= Claire Wand Fund =

Charitable fund administered by the British Medical Association

The Claire Wand Fund is a charitable fund administered by the British Medical Association (BMA). The fund offers grants to fund the further education of medical practitioners predominantly engaged in general practice and for the provision of scholarships (including travelling scholarships) for such practitioners.

== History ==
The fund was set up by Dr Solomon Wand and Dr Derek Stevenson in 1953. They named the fund after Dr Wand's late wife, Claire.

When general practitioners (GPs) agreed to work within the National Health Service (NHS), in 1948, they did so because of a promise made by Government that the recommendations of the SPENS Committee on GP remuneration would be implemented. This did not happen, so negotiations were carried out with the Government, by the Chairman of the General Medical Services Committee, Dr Solomon Wand, and the Committee's Secretary, Dr Derek Stevenson.

After disagreement with the Ministry of Health and the Minister of Health, Aneurin Bevan, the Government accepted that the issue would be adjudicated by a High Court judge (Mr.
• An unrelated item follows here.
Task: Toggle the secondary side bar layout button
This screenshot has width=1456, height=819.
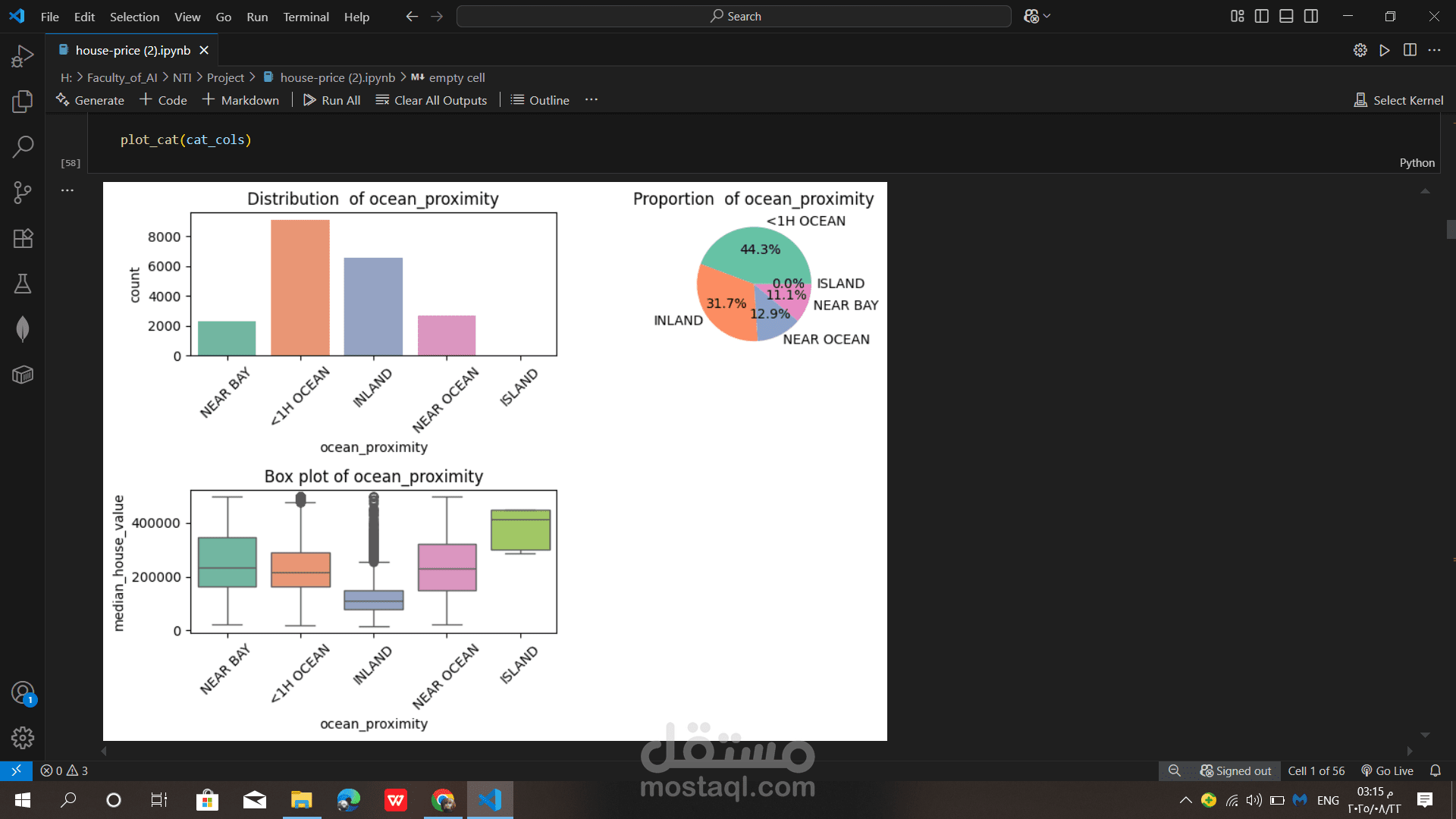Action: (1311, 17)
Justice Danckwerts) who judged decisively in the GPs' favour. The judgement was made in 1952 and has become known as the Danckwerts award.
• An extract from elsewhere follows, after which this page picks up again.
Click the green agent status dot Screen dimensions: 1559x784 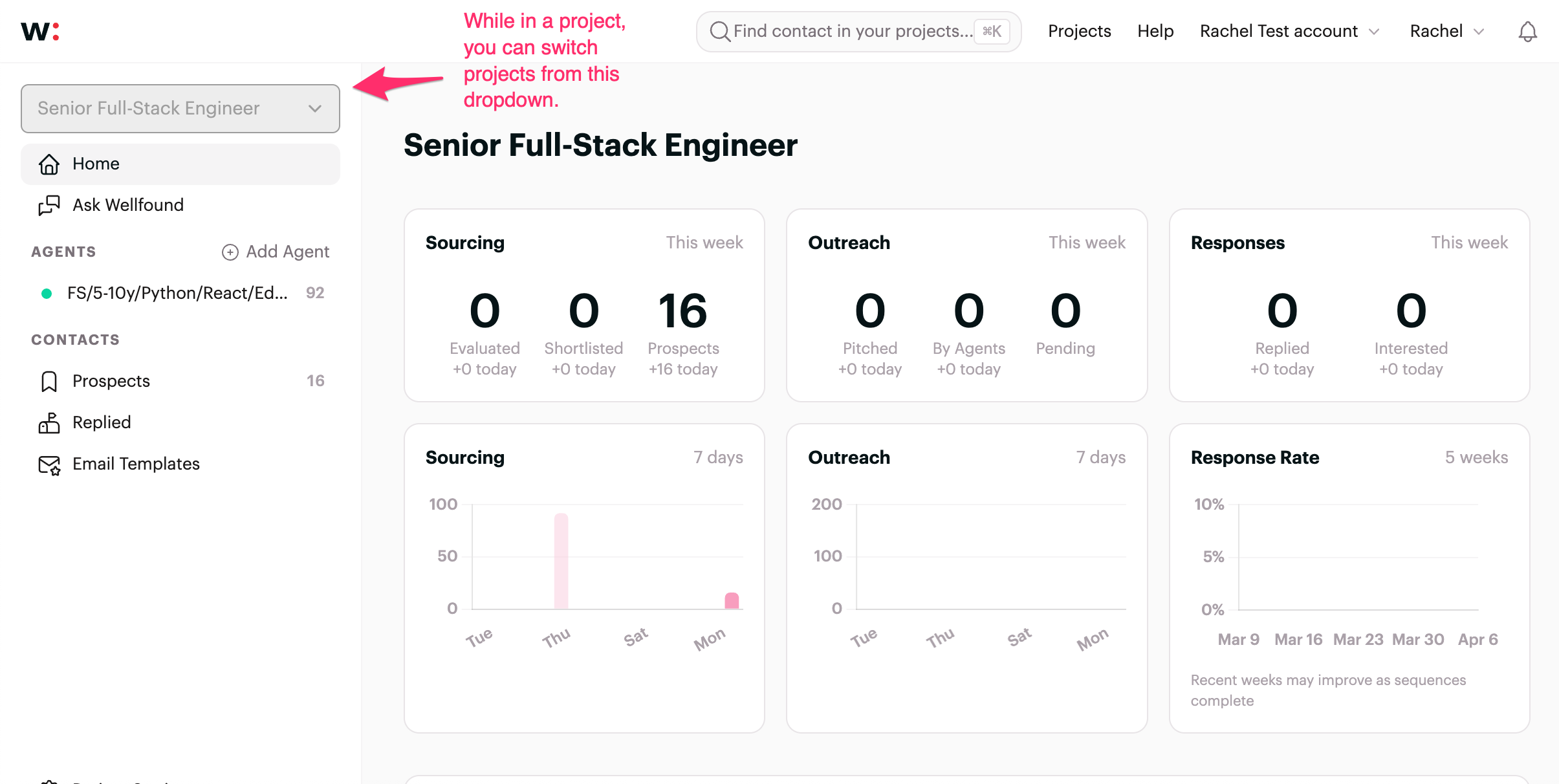pos(47,294)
As recognition of the outstanding services rendered to the medical profession by Dr Wand and Dr Stevenson, a collection was made for their personal benefit. This collection produced a sum of £10,800 which they used to establish a Trust Fund. This Trust Fund was to have as its purpose the further education of GPs and the provision of scholarships (including travelling scholarships) for such practitioners.